I’m really excited about the Panel library, which was announced publicly in the summer of 2019. It was the first project where I’ve had six months of runway to design a library from scratch and develop a vision. I’m very happy with it. In terms of code, it’s the best software I’ve written. In terms of functionality, it’s really exciting to have been able to build a data science application easily.
Q: What are you working on now that you are most excited to release?
I’m currently working on a new library that builds on Panel. It is a new way to quickly monitor any data source using a declarative YAML specification. With 100 lines of quite readable YAML specification, you get a full dashboard that monitors any data source. We built it originally to monitor deployments of our dashboards, but in writing it, I quickly realized that this was a general tool that many organizations need. Organizations have data sources that they want to monitor, like a database or a Kubernetes cluster, and they can now write a YAML specification to build a dashboard to monitor that very easily. The project is called Lumen and should be announced before the end of the year.
Q: What do you envision for this project in a year from now?
A lot of the exciting work we’ve been doing is for integration with new data backends. In particular, we now have a data backend for GPUs, which is built by NVIDIA. We’re trying to build out the ability to build highly performative dashboards that explore really large data sets and drill down into individual observations. I’m really excited about the integration with these new tools and the ability to perform complex cross-filtering on these datasets.
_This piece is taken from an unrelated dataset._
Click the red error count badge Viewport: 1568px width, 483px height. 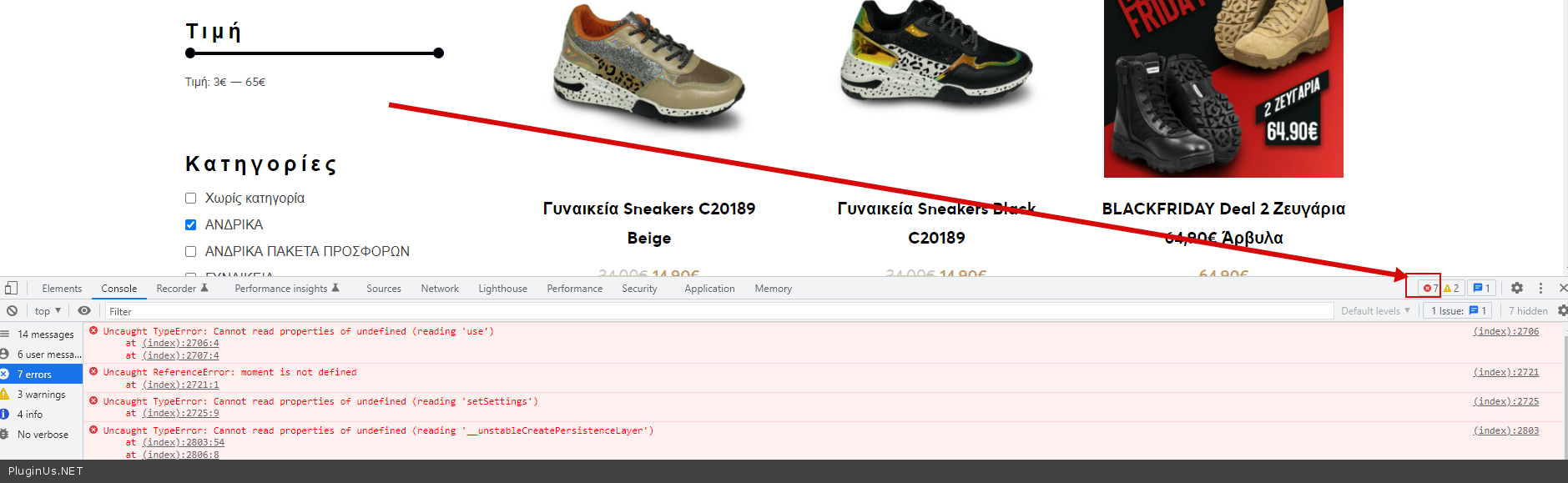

Q: What has been the biggest challenge while working on this project?
Being an open source maintainer is hard. Everyone has requests for features and bug fixes. Being aware of all of the different stakeholders and keeping up with the sheer volume of issues can be challenging. Another thing I’m still actively learning about is community building, which is a central part of any open-source project but no one teaches you about.
Q: What use cases for your project do you find the most interesting or surprising? What software does Holoviz enable?
I mentioned that some of the libraries within HoloViz have seen recent adoption by the community. Tools like Datashader and hvPlot have been adopted quite a bit by the geoscience community. In particular, there’s an initiative called Pangeo, which is made up of climate and oceanology modelers who visualize large amounts of data in the cloud.
NVIDIA has been building a data science stack that works on GPUs, which really speeds things up quite a lot. They’ve been building a framework called cuxfilter to quickly build dashboards, which builds on the Panel and Bokeh to showcase some of their tools such as cuDF and cuGraph.
It’s great to see all the dashboards that people have been building. I only recently opened the Showcase category on our Discourse, so people should check that out to post their examples and see what others have built using our tools.
Q: In your mind, what is the value of open-source projects?
The power of open source comes from the fact that it’s people with concrete use cases that drive the development of these libraries. Like with HoloViews, I built a visualization library because I had these huge quantities of data sets that I needed to explore. Many popular open-source libraries have a history like that. You build something to solve your issue and realize that many others have the same challenge.
You get a great sense of community when you build tools with people in an open environment. You get contributions from unexpected sources. If you’re closed source, you only get contributions from your narrow team, which has a limited set of perspectives and use cases. If you manage or collaborate on open-source projects, you hear new perspectives and make projects better that way.
There are huge enterprises that derive tens of million in value and benefit immensely from open-source projects. Ideally, companies that benefit from open source would contribute back to them and shepherd the ecosystem forward.